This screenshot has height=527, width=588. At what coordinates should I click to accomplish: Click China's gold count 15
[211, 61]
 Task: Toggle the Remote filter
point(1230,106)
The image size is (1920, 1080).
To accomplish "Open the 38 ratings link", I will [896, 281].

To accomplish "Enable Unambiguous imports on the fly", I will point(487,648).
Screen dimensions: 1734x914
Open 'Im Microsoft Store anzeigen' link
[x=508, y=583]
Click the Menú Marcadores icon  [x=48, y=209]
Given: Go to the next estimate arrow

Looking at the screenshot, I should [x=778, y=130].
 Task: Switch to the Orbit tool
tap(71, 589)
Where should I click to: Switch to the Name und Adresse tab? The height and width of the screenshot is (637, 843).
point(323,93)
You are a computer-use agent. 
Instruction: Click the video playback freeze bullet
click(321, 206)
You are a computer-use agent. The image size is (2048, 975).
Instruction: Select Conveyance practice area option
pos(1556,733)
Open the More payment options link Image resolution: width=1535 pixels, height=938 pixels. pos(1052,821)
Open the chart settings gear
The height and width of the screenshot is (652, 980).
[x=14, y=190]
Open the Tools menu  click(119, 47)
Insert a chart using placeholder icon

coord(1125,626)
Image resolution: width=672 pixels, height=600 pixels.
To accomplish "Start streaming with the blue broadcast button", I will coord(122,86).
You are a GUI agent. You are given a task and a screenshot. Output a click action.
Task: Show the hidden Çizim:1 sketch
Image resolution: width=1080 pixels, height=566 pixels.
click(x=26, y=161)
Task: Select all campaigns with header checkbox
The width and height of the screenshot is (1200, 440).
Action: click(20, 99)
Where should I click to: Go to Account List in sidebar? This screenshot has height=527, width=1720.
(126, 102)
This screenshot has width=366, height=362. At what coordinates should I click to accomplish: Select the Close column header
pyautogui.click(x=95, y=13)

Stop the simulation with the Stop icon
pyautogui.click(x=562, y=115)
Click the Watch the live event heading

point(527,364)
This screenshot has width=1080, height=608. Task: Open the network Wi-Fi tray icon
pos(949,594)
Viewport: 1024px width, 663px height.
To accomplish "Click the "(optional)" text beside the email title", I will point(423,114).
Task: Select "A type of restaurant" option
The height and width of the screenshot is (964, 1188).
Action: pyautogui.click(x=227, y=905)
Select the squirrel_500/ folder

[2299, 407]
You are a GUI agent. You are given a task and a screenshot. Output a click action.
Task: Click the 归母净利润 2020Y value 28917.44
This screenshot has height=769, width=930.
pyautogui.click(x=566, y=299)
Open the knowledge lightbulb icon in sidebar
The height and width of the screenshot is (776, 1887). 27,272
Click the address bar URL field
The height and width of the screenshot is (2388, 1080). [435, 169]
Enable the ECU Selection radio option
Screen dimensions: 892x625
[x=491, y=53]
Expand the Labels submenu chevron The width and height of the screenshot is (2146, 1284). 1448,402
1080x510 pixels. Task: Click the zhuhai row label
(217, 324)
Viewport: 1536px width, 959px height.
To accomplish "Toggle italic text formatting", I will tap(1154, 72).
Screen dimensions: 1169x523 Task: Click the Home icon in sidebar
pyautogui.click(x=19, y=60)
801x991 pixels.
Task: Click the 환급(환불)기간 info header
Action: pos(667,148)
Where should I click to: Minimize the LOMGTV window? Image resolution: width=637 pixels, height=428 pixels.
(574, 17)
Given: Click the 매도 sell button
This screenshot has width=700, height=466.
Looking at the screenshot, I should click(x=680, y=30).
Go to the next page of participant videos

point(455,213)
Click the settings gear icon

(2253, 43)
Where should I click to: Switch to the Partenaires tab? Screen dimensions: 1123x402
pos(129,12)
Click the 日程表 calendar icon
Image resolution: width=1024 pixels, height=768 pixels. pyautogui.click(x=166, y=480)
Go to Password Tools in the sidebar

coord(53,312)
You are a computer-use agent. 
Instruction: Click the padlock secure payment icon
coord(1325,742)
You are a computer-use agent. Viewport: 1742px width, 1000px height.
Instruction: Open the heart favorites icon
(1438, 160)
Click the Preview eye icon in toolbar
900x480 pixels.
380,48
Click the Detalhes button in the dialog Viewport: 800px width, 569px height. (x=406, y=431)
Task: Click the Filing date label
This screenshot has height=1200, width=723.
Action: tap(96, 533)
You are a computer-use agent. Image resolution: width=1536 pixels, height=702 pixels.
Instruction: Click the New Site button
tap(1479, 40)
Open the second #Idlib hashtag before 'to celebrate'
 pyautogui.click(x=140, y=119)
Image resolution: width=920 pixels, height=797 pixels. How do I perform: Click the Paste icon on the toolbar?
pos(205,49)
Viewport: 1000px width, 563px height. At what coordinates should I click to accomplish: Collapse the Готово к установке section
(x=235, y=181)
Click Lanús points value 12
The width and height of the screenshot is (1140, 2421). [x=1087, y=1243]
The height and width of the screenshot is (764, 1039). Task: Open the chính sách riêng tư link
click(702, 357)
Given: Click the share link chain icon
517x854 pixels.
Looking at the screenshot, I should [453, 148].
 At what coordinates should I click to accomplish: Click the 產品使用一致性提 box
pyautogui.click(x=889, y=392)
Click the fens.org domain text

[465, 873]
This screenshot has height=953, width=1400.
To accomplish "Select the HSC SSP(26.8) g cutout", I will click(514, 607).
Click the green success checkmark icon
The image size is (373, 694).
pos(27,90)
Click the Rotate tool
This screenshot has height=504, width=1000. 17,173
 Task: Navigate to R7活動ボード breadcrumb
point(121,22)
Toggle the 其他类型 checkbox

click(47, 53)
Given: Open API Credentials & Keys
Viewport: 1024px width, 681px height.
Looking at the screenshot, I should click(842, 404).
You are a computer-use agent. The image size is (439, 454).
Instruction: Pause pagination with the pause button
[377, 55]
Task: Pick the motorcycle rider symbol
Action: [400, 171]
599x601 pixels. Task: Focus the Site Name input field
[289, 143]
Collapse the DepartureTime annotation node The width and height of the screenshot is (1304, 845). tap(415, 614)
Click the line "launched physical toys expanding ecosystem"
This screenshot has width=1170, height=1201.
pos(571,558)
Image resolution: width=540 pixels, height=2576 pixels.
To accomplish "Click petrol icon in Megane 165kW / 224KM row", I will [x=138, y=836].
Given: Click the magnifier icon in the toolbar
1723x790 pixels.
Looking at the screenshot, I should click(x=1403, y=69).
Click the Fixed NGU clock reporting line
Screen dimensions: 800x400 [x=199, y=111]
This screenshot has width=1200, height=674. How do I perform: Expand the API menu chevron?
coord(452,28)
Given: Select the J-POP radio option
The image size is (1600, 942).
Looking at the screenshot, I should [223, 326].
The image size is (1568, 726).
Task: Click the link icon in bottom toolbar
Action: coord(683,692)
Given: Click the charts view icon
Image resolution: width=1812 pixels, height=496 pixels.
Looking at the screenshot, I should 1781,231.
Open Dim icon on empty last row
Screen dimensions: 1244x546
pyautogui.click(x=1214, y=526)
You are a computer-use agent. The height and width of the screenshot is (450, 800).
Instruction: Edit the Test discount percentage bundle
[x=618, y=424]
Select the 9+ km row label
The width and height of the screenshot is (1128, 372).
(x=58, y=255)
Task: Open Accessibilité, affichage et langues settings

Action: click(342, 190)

★ ★ ★ ★ ★

YOUR GOAL = Where the string "will" turns up in a line of the data above, copy that whole line.

YOUR SOLUTION =
To accomplish "Open the 38 ratings link", I will [896, 281].
To accomplish "Enable Unambiguous imports on the fly", I will point(487,648).
To accomplish "Start streaming with the blue broadcast button", I will coord(122,86).
To accomplish "Click the "(optional)" text beside the email title", I will point(423,114).
To accomplish "Toggle italic text formatting", I will tap(1154, 72).
To accomplish "Select the HSC SSP(26.8) g cutout", I will click(514, 607).
To accomplish "Click petrol icon in Megane 165kW / 224KM row", I will [x=138, y=836].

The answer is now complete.